In the CDP, the population was spread out, with 26.7% under 18, 8.5% from 18 to 24, 34.3% from 25 to 44, 22.4% from 45 to 64, and 8.1% who were 65 years of age or older. The median age was 33.5 years. For every 100 females, there were 96.9 males. For every 100 females age 18 and over, there were 94.9 males.

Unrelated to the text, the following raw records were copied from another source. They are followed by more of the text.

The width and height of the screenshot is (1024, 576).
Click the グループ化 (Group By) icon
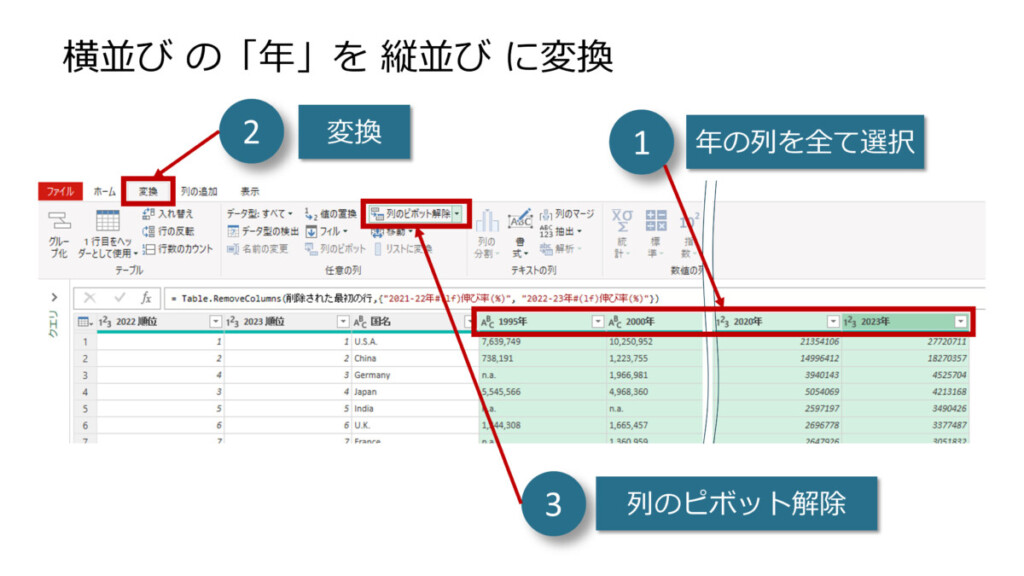pos(59,222)
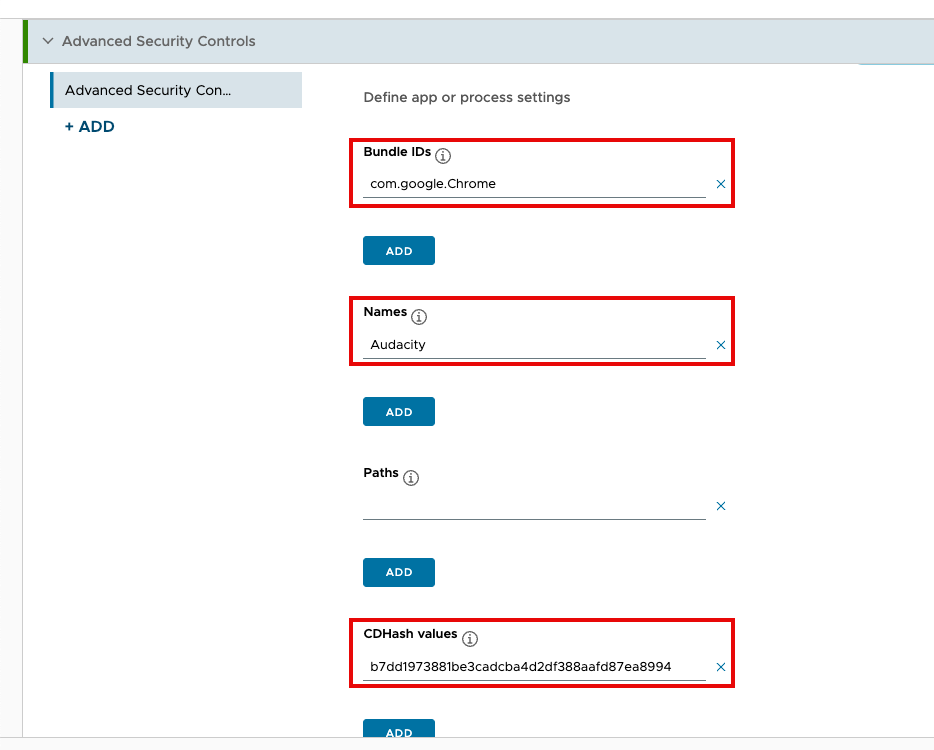Open the Paths info icon
Image resolution: width=934 pixels, height=750 pixels.
tap(411, 478)
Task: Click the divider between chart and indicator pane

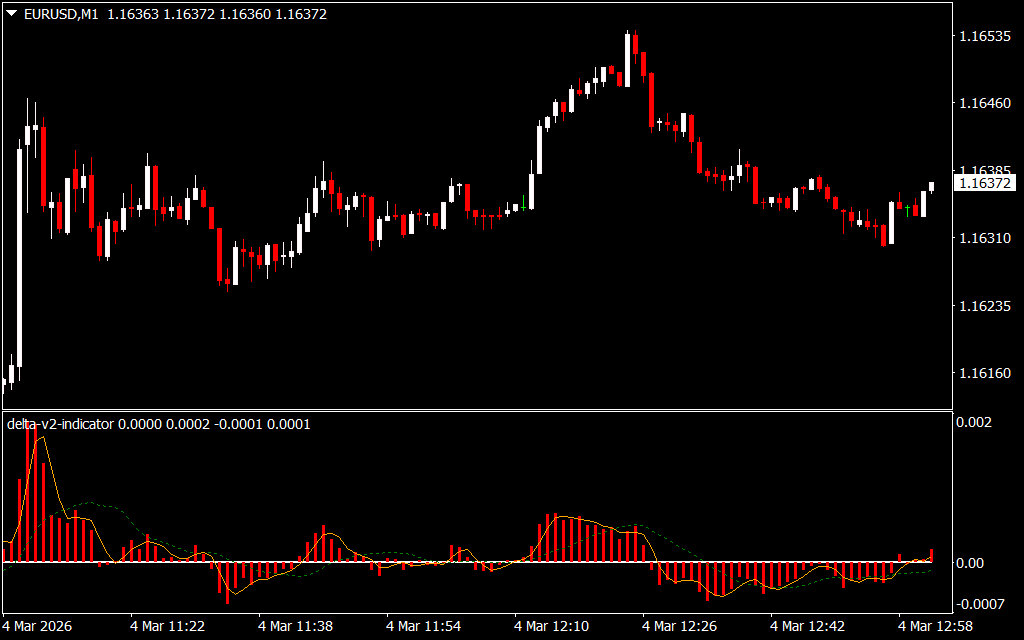Action: (x=476, y=410)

The median income for a household in the CDP was $56,558, and the median income for a family was $65,216. Males had a median income of $42,350 versus $31,233 for females. The per capita income for the CDP was $24,816. About 3.2% of families and 3.6% of the population were below the poverty line, including 3.9% of those under age 18 and 5.8% of those age 65 or over.
==Economy==
Ballenger Creek's establishment as an urban community and continued development has been strongly tied to the presence of numerous corporate and technology companies located within the I-270 Technology Corridor. Ballenger Creek is the site of many of the corporate parks that contribute substantially to the Frederick area economy, including Frederick Research Park, Stanford Industrial Park, Westview South, Westview Village, Wedgewood Business Park, McKinney Industrial Park, Westview Corporate Campus, Ballenger Center, Frederick Corporate Park and 270 Technology Park.

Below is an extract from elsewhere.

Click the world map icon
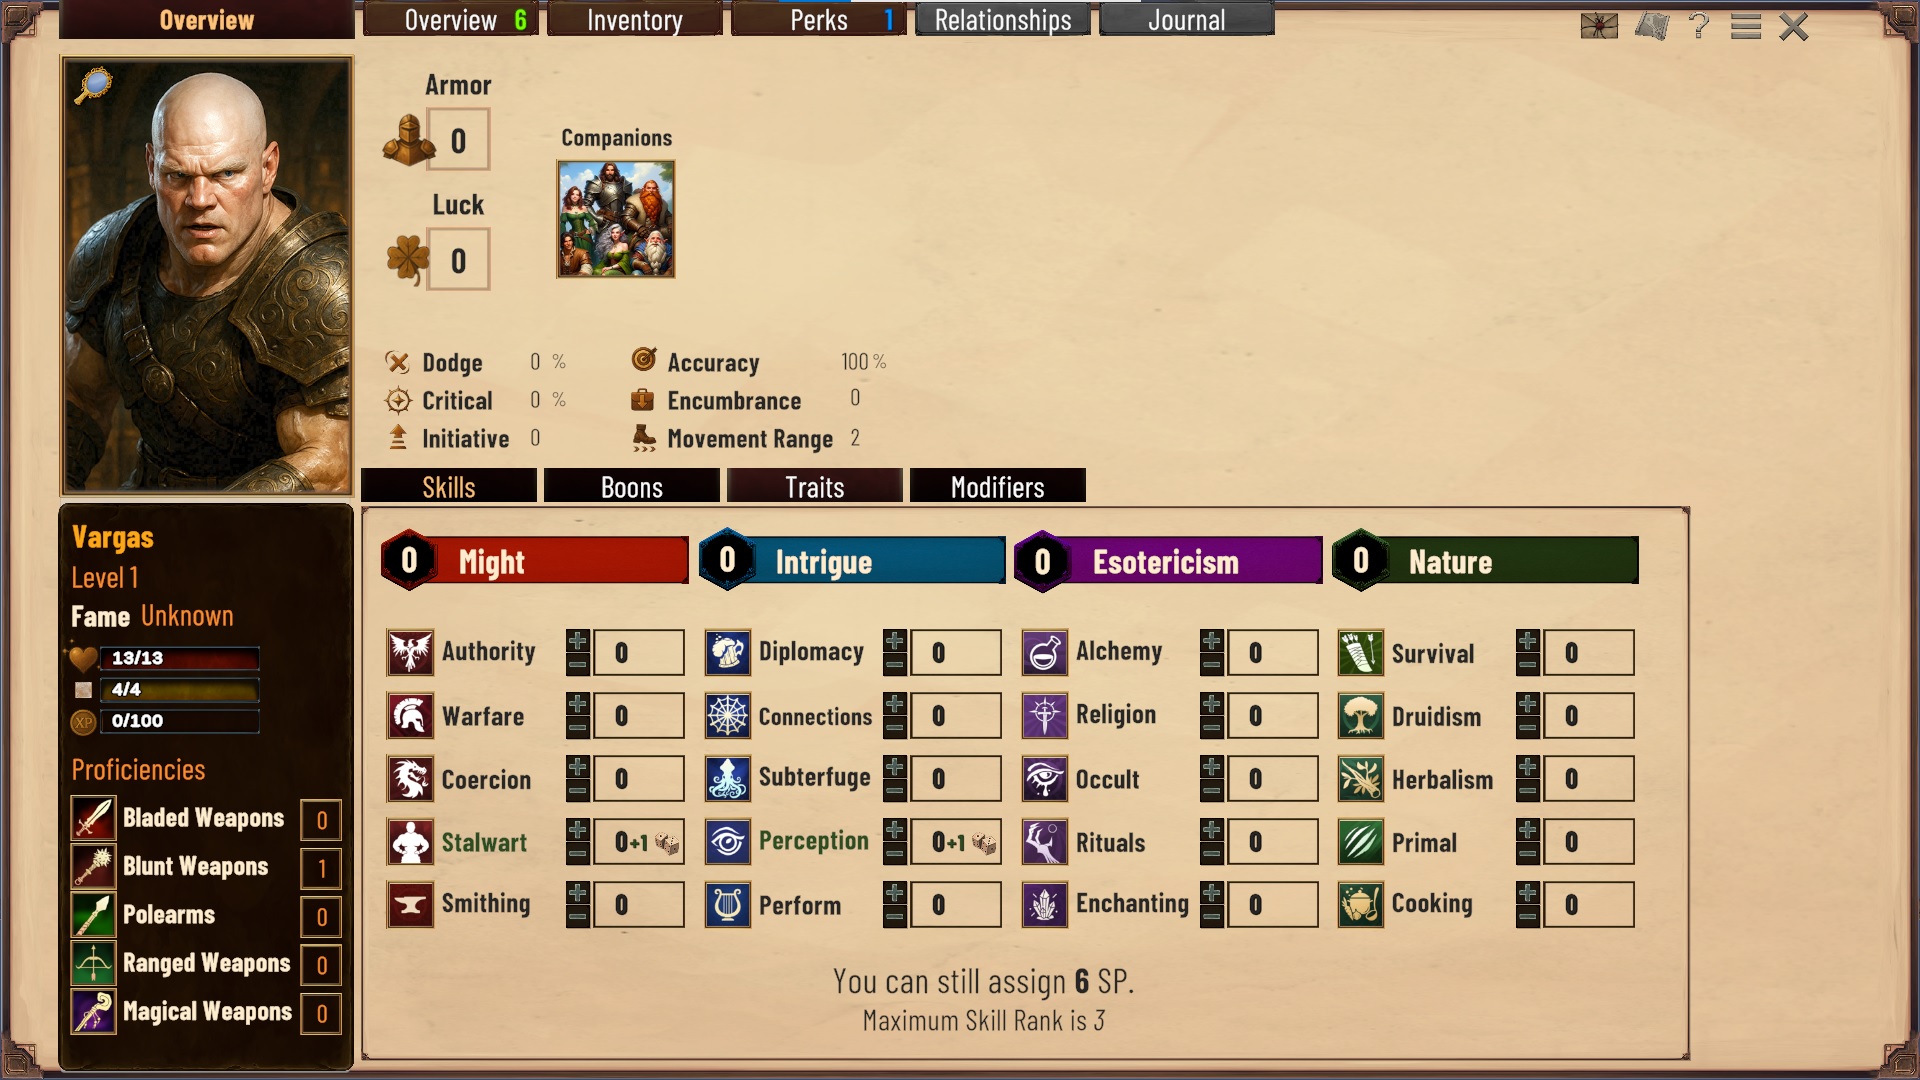The height and width of the screenshot is (1080, 1920). point(1652,26)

Roy Rogers Restaurants is headquartered in the CDP.

==Education==
It is in Frederick County Public Schools.

School zoning is as follows: Elementary schools with parts of the CDP in their attendance boundaries include:
- Ballenger Creek Elementary School - In the CDP
- Orchard Grove Elementary School - In the CDP
- Tuscarora Elementary School - In the CDP
- Carroll Manor Elementary School

Two middle schools in the CDP include portions of the CDP in their attendance boundaries: Ballenger Creek Middle School and Crestwood Middle School. Tuscarora High School is the zoned high school of the CDP.

==Historic sites==
Parts of the Monocacy National Battlefield are in the CDP.